### Task to carry out
Continue the passage on the New Birth from the point where it stops.

### Document
··········

And in Adam all died, all human kind, all the children of men who were then in Adam’s loins. The natural consequence of this is that everyone descended from him comes into the world spiritually dead, dead to God, dead in sin; void of the life of God; void of the image of God, of all that righteousness and holiness wherein Adam was created. Instead of this, every man born into the world now bears the image of the devil, in pride and self-will; the image of the beast, in sensual appetites and desires. This then is the foundation of the New Birth—the entire corruption of our nature. Hence it is that, being born in sin, we must be “born again”. Hence every one that is born of a woman, must be born of the Spirit of God.

 

HOW must we be born again?

BUT how must we be born again? What is the nature of the New Birth? This is the second question. And it is a question of the highest moment that can be conceived.

Not that we are to expect any minute, philosophical account of the manner how this is done. Our Lord sufficiently guards us against any such expectation by the words immediately following the text. Here He reminds Nicodemus of as indisputable a fact as any in the whole compass of nature, which, notwithstanding, the wisest man under the sun is not able fully to explain. “The wind bloweth where it listeth” —not by thy power or wisdom; “and thou hearest the sound thereof” —thou art absolutely assured, beyond all doubt, that it doth blow; “but thou canst not tell whence it cometh, nor whither it goeth” —the precise manner how it begins and ends, rises and falls, no man can tell. “So is every one that is born of the Spirit”: thou mayest be as absolutely assured of the fact, as of the blowing of the wind; but the precise manner how it is done, how the Holy Spirit works this in the soul, neither thou nor the wisest of the children of men is able to explain.

However, it suffices for every rational and Christian purpose that, without descending into curious, critical inquiries, we can give a plain scriptural account of the nature of the New Birth. This will satisfy every reasonable man who desires only the salvation of his soul. The expression, being “born again”, was not first used by our Lord in His conversation with Nicodemus. It was well known before that time, and was in common use among the Jews when our Saviour appeared among them. When an adult heathen was convinced that the Jewish religion was of God, and desired to join therein, it was the custom to baptise him first, before he was admitted to circumcision. And when he was baptised, he was said to be born again; by which they meant that he who was before a child of the devil, was now adopted into the family of God, and accounted one of His children. This expression, therefore, which Nicodemus, being a teacher in Israel”, ought to have understood well, our Lord uses in conversing with him; only in a stronger sense than he was accustomed to. And this might be the reason of his asking, “How can these things be?” They cannot be literally: a man cannot “enter a second time into his mother’s womb, and be born”; but they may be spiritually: a man may be born from above, born of God, born of the Spirit, in a manner which bears a very near analogy to the natural birth.

Before a child is born into the world, he has eyes, but sees not; he has ears, but does not hear. He has a very imperfect use of every other sense. He has no knowledge of any of the things of the world, or any natural understanding. To that manner of existence which he then has we do not even give the name of life. It is only when a man is born that we say he begins to live. For as soon as he is born, he begins to see the light, and the various objects with which he is encompassed. His ears are then opened, and he hears the sounds which successively strike upon them. At the same time, all the other organs of sense begin to be exercised upon their proper objects. He likewise breathes, and lives in a manner wholly different from what he did before.

··········

### Stored rows
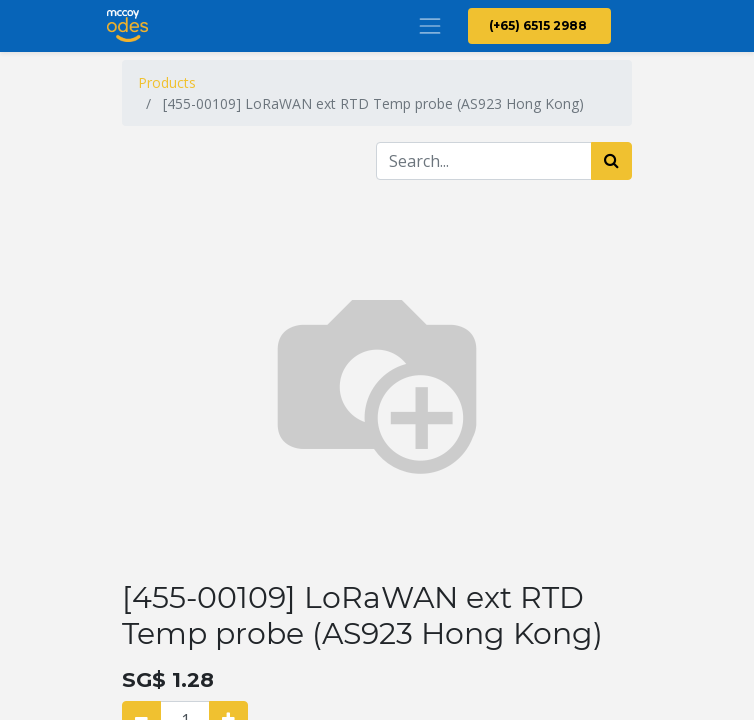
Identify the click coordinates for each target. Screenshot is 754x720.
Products (167, 82)
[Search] (611, 161)
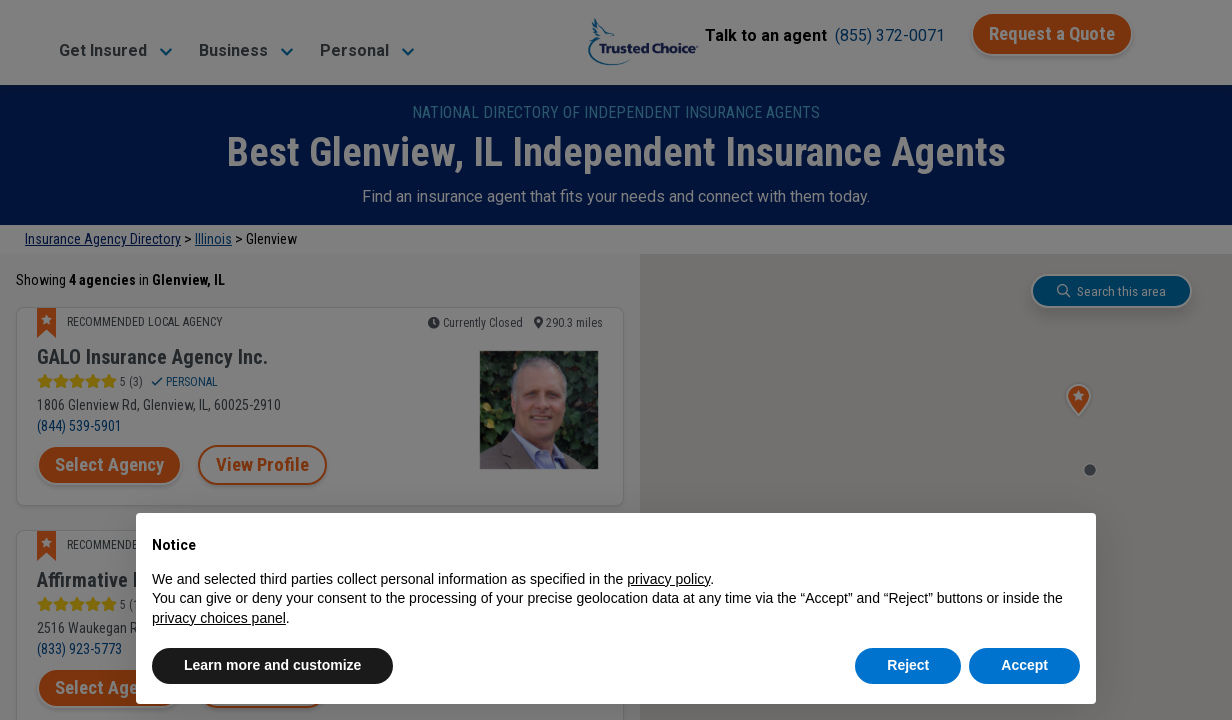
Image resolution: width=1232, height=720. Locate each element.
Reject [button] (908, 665)
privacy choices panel (219, 618)
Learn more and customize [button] (272, 665)
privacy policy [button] (668, 579)
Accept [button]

··········

### Expected answer
How exactly doth the parallel hold in all these instances? While a man is in a mere natural state, before he is born of God, he has, in a spiritual sense, eyes and sees not; a thick impenetrable veil lies upon them. He has ears, but hears not; he is utterly deaf to what he is most of all concerned to hear. His other spiritual senses are all locked up: he is in the same condition as if he had them not. Hence he has no knowledge of God, no intercourse with Him; he is not at all acquainted with Him. He has no true knowledge of the things of God, either of spiritual or eternal things; therefore, though he is a living man, he is a dead Christian. But as soon as he is born of God, there is a total change in all these particulars. The “eyes of his understanding are opened” (such is the language of the great Apostle); and He who of old “commanded light to shine out of darkness having now shined into his heart, he sees the light of the glory of God, His glorious love, in the face of Jesus Christ” (2 Corinthians 4.6). His ears being opened, he is now capable of hearing the inward voice of God, saying, “Be of good cheer; thy sins are forgiven thee”; “go and sin no more”. This is the purport of what God speaks to his heart, although perhaps not in these very words. He is now ready to hear whatsoever “He that teacheth man knowledge” is pleased from time to time to reveal to him. He feels in his heart the mighty working of the Spirit of God. He feels, is inwardly sensible of, the graces which the Spirit of God works in his heart. He feels, he is conscious of, a “peace which passeth all understanding”. He many times feels such a joy in God as is” unspeakable, and full of glory He feels “the love of God shed abroad in his heart by the Holy Ghost which is given unto him”; and all his spiritual senses are then exercised to discern spiritual good and evil.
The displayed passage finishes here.